Allerdings änder das nichts, ich bekomme immernoch an der selben Stelle den Fehler.

Hab ich was falsch gemacht? Oder hängt der PermGen Space überhaupt nicht so mit den
Projekten im webapps Ordner zusammen?


----------



## brauner1990 (24. Mai 2012)

Grundsätzlich hängt das natürlich zusammen, weil ohne webapps kein speicherverbrauch ;-)

Normalerweise geht dem PermGenSpace eine Fehlermeldung vorraus, zusätzlich könntest du aber auch JMX enablen und die Maschine via VisualVm o.ä. Monitoren und DumpOnHeapSpace oder so ähnlich aktiveren.

Die Frage die sich stellt, wieso bekommt er den PermGenSpace ... liegt es an fehlerhafter / schlechter Programmierung oder an einer schier riesigen Masse an webapps, daher die Frage wie viele laufen denn auf dem tomcat?


----------



## nillehammer (24. Mai 2012)

> Hab ich was falsch gemacht?

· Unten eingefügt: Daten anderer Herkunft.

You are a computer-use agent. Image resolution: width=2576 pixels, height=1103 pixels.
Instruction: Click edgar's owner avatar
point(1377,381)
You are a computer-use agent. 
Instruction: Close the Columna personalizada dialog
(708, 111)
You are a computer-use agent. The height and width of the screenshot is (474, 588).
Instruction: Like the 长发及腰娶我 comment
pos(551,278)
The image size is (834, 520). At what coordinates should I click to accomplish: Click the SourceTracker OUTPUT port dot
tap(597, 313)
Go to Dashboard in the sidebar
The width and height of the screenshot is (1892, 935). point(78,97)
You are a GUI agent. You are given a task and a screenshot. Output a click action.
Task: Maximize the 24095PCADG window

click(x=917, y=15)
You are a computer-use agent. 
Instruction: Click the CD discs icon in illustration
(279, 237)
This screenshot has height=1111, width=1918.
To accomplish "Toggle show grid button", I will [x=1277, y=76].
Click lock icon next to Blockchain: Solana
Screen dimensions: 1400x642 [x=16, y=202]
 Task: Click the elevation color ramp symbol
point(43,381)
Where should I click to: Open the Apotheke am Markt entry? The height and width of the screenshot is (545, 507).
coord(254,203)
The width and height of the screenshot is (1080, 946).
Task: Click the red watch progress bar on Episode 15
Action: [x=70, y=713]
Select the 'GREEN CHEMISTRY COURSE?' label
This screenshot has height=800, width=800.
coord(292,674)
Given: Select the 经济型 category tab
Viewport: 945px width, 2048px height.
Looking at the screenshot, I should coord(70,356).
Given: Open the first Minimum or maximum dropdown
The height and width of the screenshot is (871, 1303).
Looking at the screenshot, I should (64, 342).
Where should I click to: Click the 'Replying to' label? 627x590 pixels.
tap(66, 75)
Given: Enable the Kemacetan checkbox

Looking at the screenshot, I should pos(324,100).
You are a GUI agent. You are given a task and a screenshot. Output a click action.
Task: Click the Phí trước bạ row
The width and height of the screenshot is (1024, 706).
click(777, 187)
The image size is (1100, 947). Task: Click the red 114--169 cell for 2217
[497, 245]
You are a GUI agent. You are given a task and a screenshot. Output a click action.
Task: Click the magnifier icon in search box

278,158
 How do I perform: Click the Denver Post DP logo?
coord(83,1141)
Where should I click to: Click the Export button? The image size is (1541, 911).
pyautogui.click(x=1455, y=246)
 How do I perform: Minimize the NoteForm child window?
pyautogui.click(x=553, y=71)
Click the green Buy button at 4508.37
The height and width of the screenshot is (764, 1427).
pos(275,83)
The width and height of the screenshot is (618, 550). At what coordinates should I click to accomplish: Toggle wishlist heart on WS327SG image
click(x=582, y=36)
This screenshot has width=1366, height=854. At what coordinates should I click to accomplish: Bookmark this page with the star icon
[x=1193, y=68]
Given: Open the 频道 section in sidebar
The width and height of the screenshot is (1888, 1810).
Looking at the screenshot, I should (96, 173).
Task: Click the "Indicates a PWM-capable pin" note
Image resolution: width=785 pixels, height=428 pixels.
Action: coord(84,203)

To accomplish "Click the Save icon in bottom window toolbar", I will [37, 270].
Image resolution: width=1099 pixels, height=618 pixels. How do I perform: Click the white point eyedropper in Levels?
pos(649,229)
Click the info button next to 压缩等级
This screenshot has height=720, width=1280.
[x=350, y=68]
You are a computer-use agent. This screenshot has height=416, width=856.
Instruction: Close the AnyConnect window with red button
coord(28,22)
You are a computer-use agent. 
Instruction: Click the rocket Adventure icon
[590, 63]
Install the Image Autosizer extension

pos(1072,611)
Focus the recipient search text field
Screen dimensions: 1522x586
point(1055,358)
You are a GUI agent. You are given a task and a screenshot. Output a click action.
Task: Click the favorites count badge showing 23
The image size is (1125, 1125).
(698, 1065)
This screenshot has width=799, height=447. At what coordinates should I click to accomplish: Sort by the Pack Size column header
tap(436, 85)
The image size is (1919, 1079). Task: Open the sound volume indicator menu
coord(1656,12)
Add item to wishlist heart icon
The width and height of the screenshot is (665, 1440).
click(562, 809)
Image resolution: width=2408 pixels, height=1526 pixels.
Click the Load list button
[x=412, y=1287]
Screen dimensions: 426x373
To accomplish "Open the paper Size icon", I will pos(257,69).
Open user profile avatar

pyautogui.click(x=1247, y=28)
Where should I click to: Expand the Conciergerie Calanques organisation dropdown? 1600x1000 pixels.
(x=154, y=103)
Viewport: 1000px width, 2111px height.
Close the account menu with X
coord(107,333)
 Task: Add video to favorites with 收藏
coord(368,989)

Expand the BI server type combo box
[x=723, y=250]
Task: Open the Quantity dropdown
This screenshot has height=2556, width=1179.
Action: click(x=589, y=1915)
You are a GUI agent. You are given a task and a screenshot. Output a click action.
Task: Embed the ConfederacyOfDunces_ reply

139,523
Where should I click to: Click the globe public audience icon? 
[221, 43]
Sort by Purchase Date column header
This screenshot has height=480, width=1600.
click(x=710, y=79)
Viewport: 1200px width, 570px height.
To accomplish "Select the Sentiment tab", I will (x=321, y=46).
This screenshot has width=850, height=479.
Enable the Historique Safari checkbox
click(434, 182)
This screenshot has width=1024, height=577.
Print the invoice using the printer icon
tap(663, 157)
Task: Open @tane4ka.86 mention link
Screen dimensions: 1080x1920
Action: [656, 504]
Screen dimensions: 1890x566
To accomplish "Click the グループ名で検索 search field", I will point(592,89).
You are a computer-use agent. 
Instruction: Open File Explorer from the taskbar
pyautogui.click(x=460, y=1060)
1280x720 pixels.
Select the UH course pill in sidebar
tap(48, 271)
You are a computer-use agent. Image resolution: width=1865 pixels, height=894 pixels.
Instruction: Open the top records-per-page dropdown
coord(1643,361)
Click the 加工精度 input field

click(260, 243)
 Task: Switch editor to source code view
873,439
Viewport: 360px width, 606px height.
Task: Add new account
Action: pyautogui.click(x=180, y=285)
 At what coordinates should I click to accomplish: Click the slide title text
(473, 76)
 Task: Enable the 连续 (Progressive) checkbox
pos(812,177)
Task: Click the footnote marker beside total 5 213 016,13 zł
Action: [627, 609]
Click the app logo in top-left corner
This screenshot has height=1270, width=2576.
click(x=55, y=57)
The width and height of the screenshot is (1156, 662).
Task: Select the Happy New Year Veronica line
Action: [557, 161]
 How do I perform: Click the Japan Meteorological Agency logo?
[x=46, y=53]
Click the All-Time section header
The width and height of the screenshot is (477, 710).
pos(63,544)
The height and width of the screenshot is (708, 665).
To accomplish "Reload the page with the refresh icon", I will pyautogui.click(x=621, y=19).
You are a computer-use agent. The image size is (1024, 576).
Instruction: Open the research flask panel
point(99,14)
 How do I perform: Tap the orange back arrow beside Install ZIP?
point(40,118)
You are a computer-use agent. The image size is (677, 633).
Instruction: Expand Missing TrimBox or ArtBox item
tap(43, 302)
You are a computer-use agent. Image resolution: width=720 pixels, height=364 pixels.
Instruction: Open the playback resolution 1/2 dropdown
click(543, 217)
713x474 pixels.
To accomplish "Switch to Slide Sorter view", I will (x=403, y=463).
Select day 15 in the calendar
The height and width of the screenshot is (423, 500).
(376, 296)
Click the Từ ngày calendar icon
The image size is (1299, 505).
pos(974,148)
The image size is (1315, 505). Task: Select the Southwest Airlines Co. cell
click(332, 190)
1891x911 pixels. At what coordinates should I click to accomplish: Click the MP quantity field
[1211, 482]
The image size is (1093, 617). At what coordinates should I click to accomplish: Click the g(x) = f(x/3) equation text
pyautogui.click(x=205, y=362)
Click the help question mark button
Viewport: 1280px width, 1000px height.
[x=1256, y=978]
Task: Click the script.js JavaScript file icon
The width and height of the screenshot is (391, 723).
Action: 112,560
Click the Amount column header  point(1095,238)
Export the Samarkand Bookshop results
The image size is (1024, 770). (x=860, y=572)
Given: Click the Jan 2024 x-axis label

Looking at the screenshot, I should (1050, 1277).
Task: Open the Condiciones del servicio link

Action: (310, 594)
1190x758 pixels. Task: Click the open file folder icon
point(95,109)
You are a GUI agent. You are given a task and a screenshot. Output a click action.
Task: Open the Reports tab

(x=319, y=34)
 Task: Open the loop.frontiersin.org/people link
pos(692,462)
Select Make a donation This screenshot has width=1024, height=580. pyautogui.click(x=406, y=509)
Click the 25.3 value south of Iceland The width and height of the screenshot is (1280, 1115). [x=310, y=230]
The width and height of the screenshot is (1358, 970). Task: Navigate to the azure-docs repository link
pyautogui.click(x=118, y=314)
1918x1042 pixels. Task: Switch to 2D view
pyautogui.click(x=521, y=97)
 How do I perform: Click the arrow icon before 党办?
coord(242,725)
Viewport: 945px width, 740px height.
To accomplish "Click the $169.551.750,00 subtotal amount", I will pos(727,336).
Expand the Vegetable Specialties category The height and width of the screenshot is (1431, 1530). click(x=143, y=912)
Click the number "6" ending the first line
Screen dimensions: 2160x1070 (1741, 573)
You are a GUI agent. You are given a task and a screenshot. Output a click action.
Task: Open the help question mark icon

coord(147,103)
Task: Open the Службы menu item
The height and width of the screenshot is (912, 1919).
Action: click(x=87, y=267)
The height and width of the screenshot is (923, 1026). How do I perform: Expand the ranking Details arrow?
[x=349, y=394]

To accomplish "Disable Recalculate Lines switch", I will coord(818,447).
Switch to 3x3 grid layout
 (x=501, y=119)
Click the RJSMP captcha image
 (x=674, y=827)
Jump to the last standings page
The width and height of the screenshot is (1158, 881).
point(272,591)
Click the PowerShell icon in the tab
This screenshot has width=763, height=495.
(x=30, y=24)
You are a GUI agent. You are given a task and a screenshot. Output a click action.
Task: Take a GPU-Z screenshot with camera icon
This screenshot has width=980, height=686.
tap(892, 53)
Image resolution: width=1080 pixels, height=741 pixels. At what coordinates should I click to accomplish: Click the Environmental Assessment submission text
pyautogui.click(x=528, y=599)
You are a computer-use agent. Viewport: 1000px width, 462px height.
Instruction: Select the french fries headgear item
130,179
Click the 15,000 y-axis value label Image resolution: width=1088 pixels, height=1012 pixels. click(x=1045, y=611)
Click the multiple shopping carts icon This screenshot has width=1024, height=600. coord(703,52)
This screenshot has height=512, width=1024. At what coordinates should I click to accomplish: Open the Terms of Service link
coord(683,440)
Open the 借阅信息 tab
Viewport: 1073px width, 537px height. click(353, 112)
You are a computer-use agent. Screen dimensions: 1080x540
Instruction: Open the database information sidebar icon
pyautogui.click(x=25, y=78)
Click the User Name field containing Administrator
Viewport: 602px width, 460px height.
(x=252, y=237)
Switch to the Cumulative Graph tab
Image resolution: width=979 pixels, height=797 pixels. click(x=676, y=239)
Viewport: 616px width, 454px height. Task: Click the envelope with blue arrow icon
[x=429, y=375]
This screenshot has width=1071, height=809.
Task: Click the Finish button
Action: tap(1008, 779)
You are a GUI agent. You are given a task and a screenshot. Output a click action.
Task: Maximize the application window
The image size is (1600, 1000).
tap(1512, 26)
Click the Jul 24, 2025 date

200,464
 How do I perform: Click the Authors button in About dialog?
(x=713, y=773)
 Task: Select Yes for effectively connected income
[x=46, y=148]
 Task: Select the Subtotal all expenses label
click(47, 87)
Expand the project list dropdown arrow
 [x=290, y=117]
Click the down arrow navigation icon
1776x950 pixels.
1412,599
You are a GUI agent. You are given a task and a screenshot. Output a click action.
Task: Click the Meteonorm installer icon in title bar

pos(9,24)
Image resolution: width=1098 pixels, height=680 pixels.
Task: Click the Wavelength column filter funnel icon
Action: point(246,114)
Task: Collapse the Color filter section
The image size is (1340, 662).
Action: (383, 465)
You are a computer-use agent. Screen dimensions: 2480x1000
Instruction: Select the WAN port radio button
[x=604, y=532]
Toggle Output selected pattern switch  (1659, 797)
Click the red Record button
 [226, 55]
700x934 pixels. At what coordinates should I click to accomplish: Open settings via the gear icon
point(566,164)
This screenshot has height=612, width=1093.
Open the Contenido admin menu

Oder hängt der PermGen Space überhaupt nicht so mit den
> Projekten im webapps Ordner zusammen?


Kann schon sein. Ich selbst habe solche Fehler mit einer älteren Hibernate-Version bekommen, nachdem ich ein paar mal Webapps redeployt, bzw. im Manager Start/Stop oder Reload geklickt habe. Da hat nur ein Restart des Tomcat geholfen. Hibernate und Tomcat haben sich die Schuld gegenseitig zugeschoben. Ein Update von Hibernate hat den Fehler dann beseitigt.


----------



## trudi (24. Mai 2012)

> daher die Frage wie viele laufen denn auf dem tomcat?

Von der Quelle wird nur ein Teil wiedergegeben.